*** RECORDS SUPPLIED Section Begins ***

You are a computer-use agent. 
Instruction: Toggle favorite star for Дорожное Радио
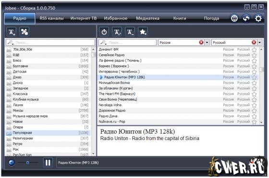tap(254, 111)
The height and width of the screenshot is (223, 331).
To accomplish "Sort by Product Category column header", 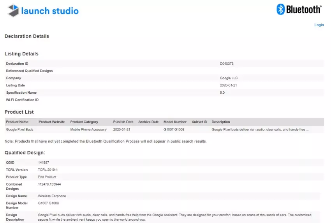I will (x=84, y=122).
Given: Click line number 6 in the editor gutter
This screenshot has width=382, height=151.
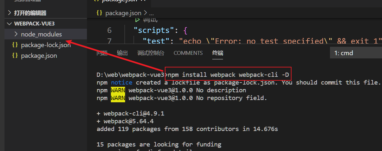Looking at the screenshot, I should coord(109,30).
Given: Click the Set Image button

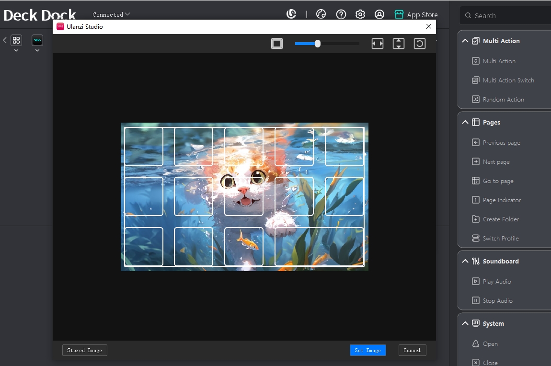Looking at the screenshot, I should pyautogui.click(x=367, y=350).
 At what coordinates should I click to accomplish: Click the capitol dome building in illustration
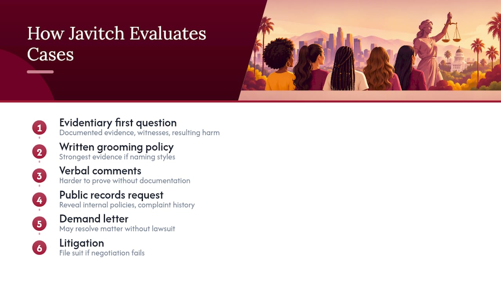(458, 60)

*** RECORDS SUPPLIED Section Ends ***

ASSIGNMENT: Your answer should hold only the lines from the line with "Given: Click line" through the closing line of the records, restated exactly and free of pictures.

ANSWER AREA:
Given: Click line number 6 in the editor gutter
This screenshot has width=382, height=151.
Looking at the screenshot, I should coord(109,30).
Given: Click the Set Image button

Looking at the screenshot, I should pyautogui.click(x=367, y=350).
 At what coordinates should I click to accomplish: Click the capitol dome building in illustration
(458, 60)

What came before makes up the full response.